A suitable device for use as the feed-through device 60 would be a Hydrasplit™ multilateral junction which is available commercially from Baker Hughes Incorporated of Houston, Tex. FIGS. 7 and 8 illustrate an exemplary feed-through device 60 which features a central mandrel 64 which defines an interior bore 66. The mandrel 64 splits into two legs 68, 70 at its lower end. First leg 68 has an outer surface portion 72 which is shaped and sized to be seated within the upper end of the seal bore diverter 30. When the first leg 68 is so seated, the second leg 70 will have entered the lateral leg 34 of the wellbore 10. The first leg 68 also defines an interior bore 74 through which tools, objects and fluids can be passed through the feed through device 60 into or out of the main bore completion assembly 18 below. The second leg 70 features one or more bores 76 through which objects and fluids can be passed through the feed through device 60 into or out of the lateral leg completion assembly 36. In the depicted embodiment, the bores 76 are used to contain communication lines, although some bores 76 may be used purely for production and be isolated from the interior bore 66. In the embodiment depicted in FIGS. 7-8, there are three bores 76. However, there may be more or fewer than three, as desired to create the desired number and types of communication lines to surface.

The feed-through device 60 is provided with suitable communication lines 78 (best shown in FIG. 5A) which extend through the feed-through device 60 and will permit communication of power and/or data between the surface and the first isolation string 52. As best seen in FIG. 5A, communication lines 78 include a mating connector 80 which is complementary to the uphole mating connector 58 of the first isolation string 52. The communication lines 78 terminate at an uphole mating connector 82. When the feed through device 60 is set down and landed upon the seal bore diverter 30 and set down weight applied, the connector 80 is interconnected with the uphole mating connector 58.

FIG. 6 illustrates the wellbore 10 at a time after the feed-through device 60 has been landed and communication line interconnection is made with the first isolation string 52. A communication work string 84 has now been lowered into the wellbore 10. The communication work string 84 includes tubing 86 for production to surface. The production tubing 86 also includes communication lines which extend to surface. A communications mating assembly 88 is located at the lower end of the production tubing 86. The communications mating assembly 88 will interconnect with the uphole mating connector 82 and will thereby provide a communication path between the first isolation string 52 and the surface of the wellbore 10.

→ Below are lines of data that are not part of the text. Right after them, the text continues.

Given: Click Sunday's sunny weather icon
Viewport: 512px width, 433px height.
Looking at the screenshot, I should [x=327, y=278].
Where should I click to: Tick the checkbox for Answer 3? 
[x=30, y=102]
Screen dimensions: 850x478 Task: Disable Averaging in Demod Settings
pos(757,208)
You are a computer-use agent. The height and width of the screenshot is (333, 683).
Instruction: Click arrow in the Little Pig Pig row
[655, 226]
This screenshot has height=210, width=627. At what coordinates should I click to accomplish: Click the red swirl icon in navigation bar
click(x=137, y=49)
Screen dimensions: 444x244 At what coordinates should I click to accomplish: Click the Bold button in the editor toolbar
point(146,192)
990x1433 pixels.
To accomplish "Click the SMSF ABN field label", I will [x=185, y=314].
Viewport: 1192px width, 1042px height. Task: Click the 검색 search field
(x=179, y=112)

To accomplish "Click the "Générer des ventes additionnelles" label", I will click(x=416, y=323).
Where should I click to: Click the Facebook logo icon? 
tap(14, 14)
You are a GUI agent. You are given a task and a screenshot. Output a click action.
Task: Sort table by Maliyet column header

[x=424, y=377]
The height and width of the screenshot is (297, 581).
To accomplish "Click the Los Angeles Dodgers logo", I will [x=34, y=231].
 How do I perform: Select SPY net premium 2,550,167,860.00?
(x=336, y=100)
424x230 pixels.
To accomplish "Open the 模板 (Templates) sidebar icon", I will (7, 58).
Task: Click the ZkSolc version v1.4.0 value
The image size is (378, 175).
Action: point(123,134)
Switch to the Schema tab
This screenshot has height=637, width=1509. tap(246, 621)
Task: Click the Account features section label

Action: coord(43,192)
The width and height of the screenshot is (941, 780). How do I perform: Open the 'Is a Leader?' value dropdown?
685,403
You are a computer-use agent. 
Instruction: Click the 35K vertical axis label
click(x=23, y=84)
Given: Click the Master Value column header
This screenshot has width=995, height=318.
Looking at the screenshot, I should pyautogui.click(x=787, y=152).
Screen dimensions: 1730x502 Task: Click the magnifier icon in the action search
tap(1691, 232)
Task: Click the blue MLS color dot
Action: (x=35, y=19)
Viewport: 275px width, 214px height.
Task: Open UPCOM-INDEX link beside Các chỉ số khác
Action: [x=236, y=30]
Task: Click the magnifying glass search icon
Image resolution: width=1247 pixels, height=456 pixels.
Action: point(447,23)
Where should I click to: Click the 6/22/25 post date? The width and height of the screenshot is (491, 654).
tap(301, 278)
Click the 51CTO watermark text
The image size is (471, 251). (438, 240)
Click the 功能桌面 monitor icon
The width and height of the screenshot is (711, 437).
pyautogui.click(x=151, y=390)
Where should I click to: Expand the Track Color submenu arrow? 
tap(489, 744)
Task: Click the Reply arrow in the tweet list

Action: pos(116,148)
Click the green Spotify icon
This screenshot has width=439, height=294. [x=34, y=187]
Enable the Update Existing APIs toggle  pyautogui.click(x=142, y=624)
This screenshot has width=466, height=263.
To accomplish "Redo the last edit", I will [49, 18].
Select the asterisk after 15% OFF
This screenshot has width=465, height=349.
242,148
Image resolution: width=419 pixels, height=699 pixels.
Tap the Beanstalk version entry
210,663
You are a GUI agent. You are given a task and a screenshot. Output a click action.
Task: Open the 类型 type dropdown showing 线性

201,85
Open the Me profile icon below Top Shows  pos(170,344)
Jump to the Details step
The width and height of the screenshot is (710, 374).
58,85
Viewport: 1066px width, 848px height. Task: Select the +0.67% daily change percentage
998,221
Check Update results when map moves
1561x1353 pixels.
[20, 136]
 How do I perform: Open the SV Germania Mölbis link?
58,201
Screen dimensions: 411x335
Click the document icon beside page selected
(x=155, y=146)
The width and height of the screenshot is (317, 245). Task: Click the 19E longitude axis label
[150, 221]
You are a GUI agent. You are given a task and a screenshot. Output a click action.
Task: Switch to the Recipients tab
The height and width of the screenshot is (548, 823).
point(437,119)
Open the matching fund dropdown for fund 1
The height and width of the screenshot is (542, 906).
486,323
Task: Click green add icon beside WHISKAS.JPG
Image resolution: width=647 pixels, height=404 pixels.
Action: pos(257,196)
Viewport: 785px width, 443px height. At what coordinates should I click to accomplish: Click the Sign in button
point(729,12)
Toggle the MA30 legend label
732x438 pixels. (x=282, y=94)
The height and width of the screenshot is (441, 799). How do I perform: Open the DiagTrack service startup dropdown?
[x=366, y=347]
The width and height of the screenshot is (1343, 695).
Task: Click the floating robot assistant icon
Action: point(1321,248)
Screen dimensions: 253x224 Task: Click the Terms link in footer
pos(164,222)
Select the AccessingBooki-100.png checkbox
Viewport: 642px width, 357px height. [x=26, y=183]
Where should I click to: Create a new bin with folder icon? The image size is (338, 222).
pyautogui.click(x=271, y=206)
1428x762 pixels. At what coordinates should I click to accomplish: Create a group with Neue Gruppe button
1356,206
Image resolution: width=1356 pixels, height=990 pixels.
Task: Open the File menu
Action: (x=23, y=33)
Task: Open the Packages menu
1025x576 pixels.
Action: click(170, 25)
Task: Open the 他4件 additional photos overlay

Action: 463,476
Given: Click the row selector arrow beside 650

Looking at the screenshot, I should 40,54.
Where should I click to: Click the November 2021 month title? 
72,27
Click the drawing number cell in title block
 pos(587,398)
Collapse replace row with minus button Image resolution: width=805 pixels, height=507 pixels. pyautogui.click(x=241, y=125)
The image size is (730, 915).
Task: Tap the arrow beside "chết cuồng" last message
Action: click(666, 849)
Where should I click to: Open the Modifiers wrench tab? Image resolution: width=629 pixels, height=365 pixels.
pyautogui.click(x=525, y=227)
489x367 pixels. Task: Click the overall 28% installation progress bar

A second isolation string 90 forms a part of the communication work string 84 and extends downwardly from the communications mating assembly 88. As the communications mating assembly 88 is interconnected with the uphole mating connector 82, the second isolation string 90 will be fed through the bore 74 of the feed through device 60 and landed within the flowbore 28 of the main bore completion assembly 18. The exemplary second isolation string 90 of FIG. 6 includes a monitoring gauge 92. The monitoring gauge 92 will preferably be positioned slightly uphole from the screen 26 in order to measure temperature, pressure or other parameters relating to fracturing fluid proximate the screen 26 where the fluid would exit the flowbore 28. The exemplary second isolation string 90 also includes a valve actuator 94. The frac sleeve 24 is used for fracturing the surrounding formation prior to installation of the second isolation string 90. Production fluid will later enter via the screen 26. The valve actuator 94 allows an operator to flow from the particular zone in which the screen 26 is located. The valve actuator 94 is located proximate the lateral valve 24 so that it can move the lateral valve 24 between open and closed positions. The valve actuator 94 preferably utilizes power from surface (electrical/hydraulic) to operate.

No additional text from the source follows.